Work is off the charts. I am working long, long hours. Working through vacation, working late nights, working on the weekend. I could complain - oh yes, I sure could, but I really see it as the world trying to teach me that I need to take better control over my own schedule and my own priorities, so I am working on it.

So what am I doing for fun? Well, not much actually. I keep missing Pilates classes, Jamz and Contra dances. That makes me very unhappy. I gave my husband a DVD series that we are really enjoying - Reaper. The pilot was directed by Kevin Smith. I didn't watch it when it was on TV, but we became addicted to the DVD's. That was really fun. We would all huddle together every night to snuggle up and watch and episode or two. A nice break.

For Christmas, my husband bought me a ring. I wear it often and the was such an amazing surprise. I also got a ton of new CD's. I have a CD changer in my car, so I got it loaded up with all new music - that's nice for my ridiculous daily commute.

I have not seen my friend who has brain cancer in three weeks. God, that makes me sad. We saw the whole family at Christmas time and spent a great day with them, then I have not taken a second out for them since! That sucks. I'm ashamed. How could I let three weeks slip by like that? I don't care how busy I am - I should make time for them no matter what.

So. Everyone I know says they don't know how I do all the stuff that I do. I agree with them. My project now is to find a way somehow - I don't have any idea how yet - to slow down.Take more time for myself.

Oh yeah, two more fun things. I took the fam to see a dinner theatre production called "Polynesian Fire" - it was great! Just the right mix of hokey and fab at the same time. Girls who look like regular people doing the hula, spinning double ended torches on fire, a buffet that was hilarious because everything had to have a tropical name - Diamondhead Ham, King Kamehameha pork, I'm sorry, but that's funny!! Dragging people from the audience up to the stage and making them dance - we all had a great time.

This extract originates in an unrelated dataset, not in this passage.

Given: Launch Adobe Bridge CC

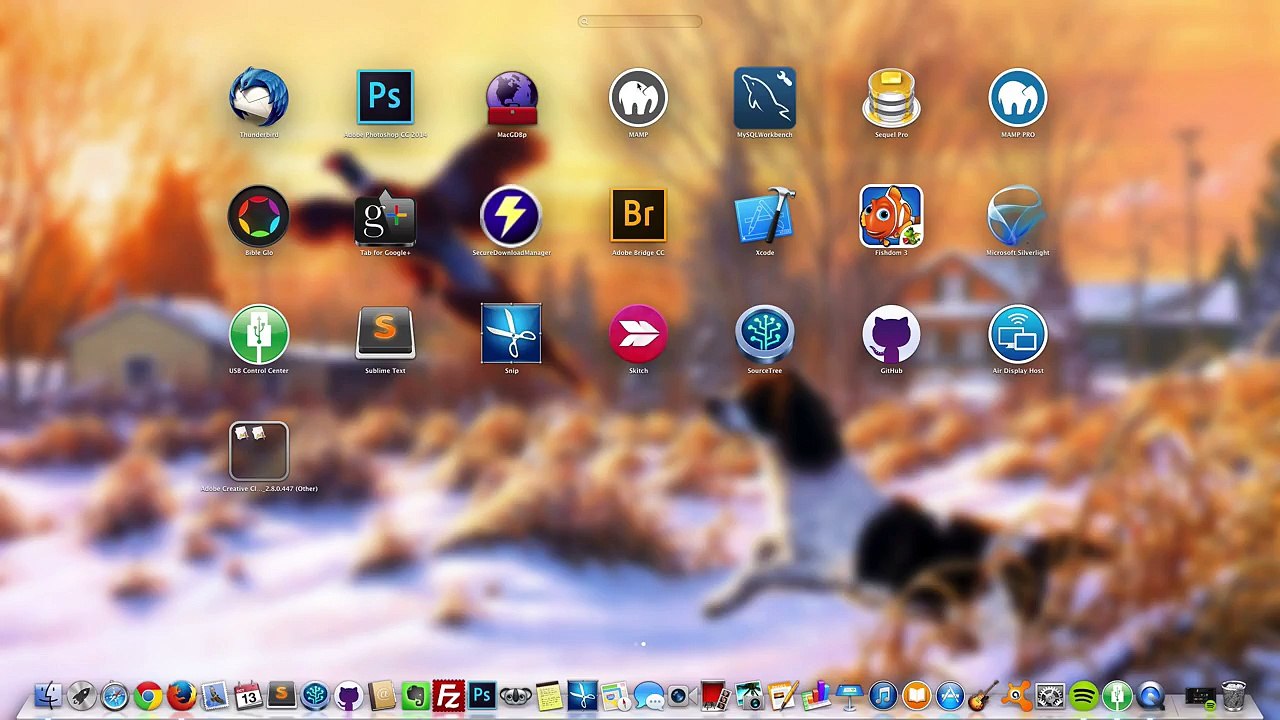Looking at the screenshot, I should 638,216.
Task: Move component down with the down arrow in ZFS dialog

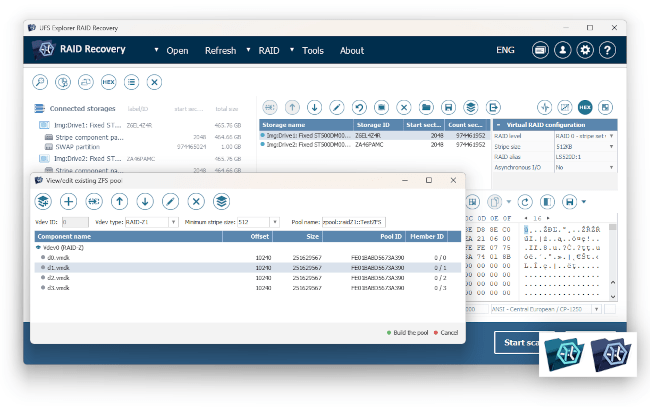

The other fun thing is my DS. I've given up on reading - I just don't have enough time right now, but I can fit in a quick game of Zenses or Meteos.

Uh.

Yeah.

I realize that reading used to be one of the top five things in my life and a great source of pleasure and learning for me. I used to shun TV. I refused to have on in my bedroom for years, and even put ours in a storage locker for a couple of years once. I used to think video games were for kids, or idiots, or maybe for kids that were idiots. Well, I sure have changed my tune, haven't I? I have no idea if that is a good thing or a bad thing, I just know that that's what I'm up to for now.